自主的:[形動]他からの指図や干渉によらずに、なすべきことを自分の意思に基づいて行うさま。「自主的な活動」
主体的:[形動]自分の意志・判断に基づいて行動するさま。「主体的な行動」
辞書の内容から読み取れるように
自主的:他からの指図や干渉によらずに、なすべきことを自分の意思に基づいて行うさま。
↑
この「なすべきこと」をするか、そうでないかの違いになってくるのかと思います。
私の解釈ですが
『自主性』とは
他人からの干渉や保護を受けず、独立してことを行うことです。
自主性は単純に「やるべきこと」は明確になっていて、 その行動人に言われる前に率先して自らやることです。
例えるなら、
宿題という「やるべきこと」を
誰にも、何も言われずに自分で「やろう!」と思ってやることができるということです。
『主体性』とは
様々な状況下においても自分の意志や判断で行動するということです。
つまり「主体性」は、何をやるかは決まっていない状況でも自分で考えて、判断し行動するということになります。
これは、例えるなら勉強でいう「自主勉強」です。
何をやるかも、どれ位の量をやるかも自由。

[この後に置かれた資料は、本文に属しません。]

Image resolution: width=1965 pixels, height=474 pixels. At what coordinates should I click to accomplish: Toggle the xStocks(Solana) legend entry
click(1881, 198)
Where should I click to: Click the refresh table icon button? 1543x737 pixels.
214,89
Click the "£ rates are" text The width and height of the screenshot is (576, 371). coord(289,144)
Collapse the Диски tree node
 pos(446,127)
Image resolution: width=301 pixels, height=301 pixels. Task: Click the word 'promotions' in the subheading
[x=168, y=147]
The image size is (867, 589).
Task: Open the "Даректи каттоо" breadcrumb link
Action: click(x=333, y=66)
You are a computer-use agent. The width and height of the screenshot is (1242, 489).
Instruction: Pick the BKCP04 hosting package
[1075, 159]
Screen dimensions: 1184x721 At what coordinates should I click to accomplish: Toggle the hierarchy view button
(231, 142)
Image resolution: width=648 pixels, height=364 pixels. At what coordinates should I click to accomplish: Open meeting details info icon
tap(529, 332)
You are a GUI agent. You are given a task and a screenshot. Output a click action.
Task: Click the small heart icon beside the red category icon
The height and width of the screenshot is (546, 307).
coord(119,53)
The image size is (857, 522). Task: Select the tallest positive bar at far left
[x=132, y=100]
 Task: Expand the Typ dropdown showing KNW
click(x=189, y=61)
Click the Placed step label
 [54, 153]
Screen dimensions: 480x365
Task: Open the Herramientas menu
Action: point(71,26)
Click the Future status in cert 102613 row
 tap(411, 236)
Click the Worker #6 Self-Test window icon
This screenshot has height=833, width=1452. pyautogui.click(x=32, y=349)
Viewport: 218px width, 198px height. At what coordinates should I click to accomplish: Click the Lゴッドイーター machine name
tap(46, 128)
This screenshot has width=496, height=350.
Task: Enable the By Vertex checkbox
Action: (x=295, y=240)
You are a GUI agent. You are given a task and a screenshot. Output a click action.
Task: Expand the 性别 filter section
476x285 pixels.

自分自身がやると決めて行動するものです。
もう少し比較をすると
宿題を自分からする→自主的
宿題だけではなく、自分から何か勉強をする→主体的
係活動を進んで行う→自主的
係活動だけでなく、クラスをよりよくするためにアイデアを出したり、新しい行動を行う→主体的
だということになります。
普段の学校生活をしていると
どうしてもこの二つを育てることが難しくなる時があります。
宿題は必ずでるし
授業は範囲が決められている
しかし、教員や保護者の方が意識を変えることで
子どもたちに
「自主性」と「主体性」を育むことができると私は考えています。
それは子どもが動きやすい環境をつくることです。
ここでは宿題を例にとって自主的に、主体的に行動する能力を育むために必要な事を紹介したいと思います。
それは【見守ること】です。
「こうしなさい!」
「まだやっていないのか?」
「はやくしなさい!」
このような言葉を控えることです。
子どもが動く事を信じて待つことです。
しかし、これが結構難しかったりします。
手をかけたくなったり、口を出したくなってしまうものです。
それが親心であり、教師心です。
しかし、そこはあえてどっしりじっくり「信じて待つ」のです。
もし、動きが見られなかった場合は
イライラせず指導ではなく提案、紹介をすることです。
「こんな風にすると、楽しく宿題終わらせられるよ」
「お母さんは、こんな風に宿題やったら成績すごくあがったんだけどなー」
と提案をし、紹介することです。
そして、また【見守ること】です。
その次には
【やってみせる】ことです。
身近な大人が、自主的に、主体的に、楽しそうに仕事や家事、課題を乗り越えていく姿を見せてあげることです。
「なんでこんなに楽しそうにしてるんだろう?」
と思わせたらこっちのもの。
聞かれたらこの一言です。
「なんでだと思う??」
そうすることで子どもの思考が働き出します。
子どもがどんな答えを持ってきても返す言葉は同じです。
「おっ!じゃあ、君も宿題をやるときに同じようにやってみたら?楽しくなるかもよ?」
こうして実践させていくのです。
すると子供達は
自ら考え行動するようになります。
しかし、これはとても時間が必要です。
一年、二年という単位かもしれません。
怒ったり、叱ったり、大人の権力を使えば宿題をさせることはその場でできます。
しかし、そこには
主体性も、自主性もありません。
信じる力です。
長い目で、大きな心で
子どもを見守り、大人が動く。
それが、子どもが幸せになるための大人の役目ではないでしょうか。